|

Belgien - Leben wie ein Flüchtling

Länder: Belgien

Tags: Immigration, Reality TV

Ein flämischer Fernsehsender hat die Ausstrahlungsrechte für die australische Sendung Go back to where you came from gekauft. In der umstrittenen Realityshow schlüpfen die Kandidaten in die Haut illegaler Flüchtlinge.

Ein marodes Fischerboot legt am Ufer an. An Bord sind ein Dutzend illegaler Einwanderer ohne Pass, Handy und Geld ... Dies ist keine x-te Zeitungsmeldung aus dem Tagesgeschehen, sondern der Teaser einer Realityshow, die bald im belgischen Fernsehen starten wird. Das Konzept stammt von einer australischen Sendung namens Go back to where you came from, aufgekauft von dem flämischen Sender Vier: „Über diese Sendung wird viel geredet.

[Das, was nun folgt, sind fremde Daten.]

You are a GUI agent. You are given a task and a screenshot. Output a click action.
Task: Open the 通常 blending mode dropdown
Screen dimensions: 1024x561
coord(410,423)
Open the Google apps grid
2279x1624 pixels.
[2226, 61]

Genau aus diesem Grund haben wir die Rechte daran gekauft“, erklärte der Sprecher des Senders der Zeitung De Morgen.

In der australischen Sendung, die seit 2011 läuft, gehen sechs Kandidaten auf eine Fahrt, wie sie jährlich tausende Flüchtlinge unternehmen. Mit einem Unterschied: Sie reisen in die umgekehrte Richtung. Die Teilnehmer verlassen Australien und landen in Kenia, Somalia, Afghanistan oder dem Irak. Dort teilen sie den Alltag echter Flüchtlinge, leben in ihren Lagern und werden mit denselben Vorurteilen konfrontiert wie diese Menschen. Die Kandidaten sind Männer und Frauen aus der australischen Prominenz und repräsentieren einen möglichst breiten Meinungsfächer zur Einwanderungsproblematik.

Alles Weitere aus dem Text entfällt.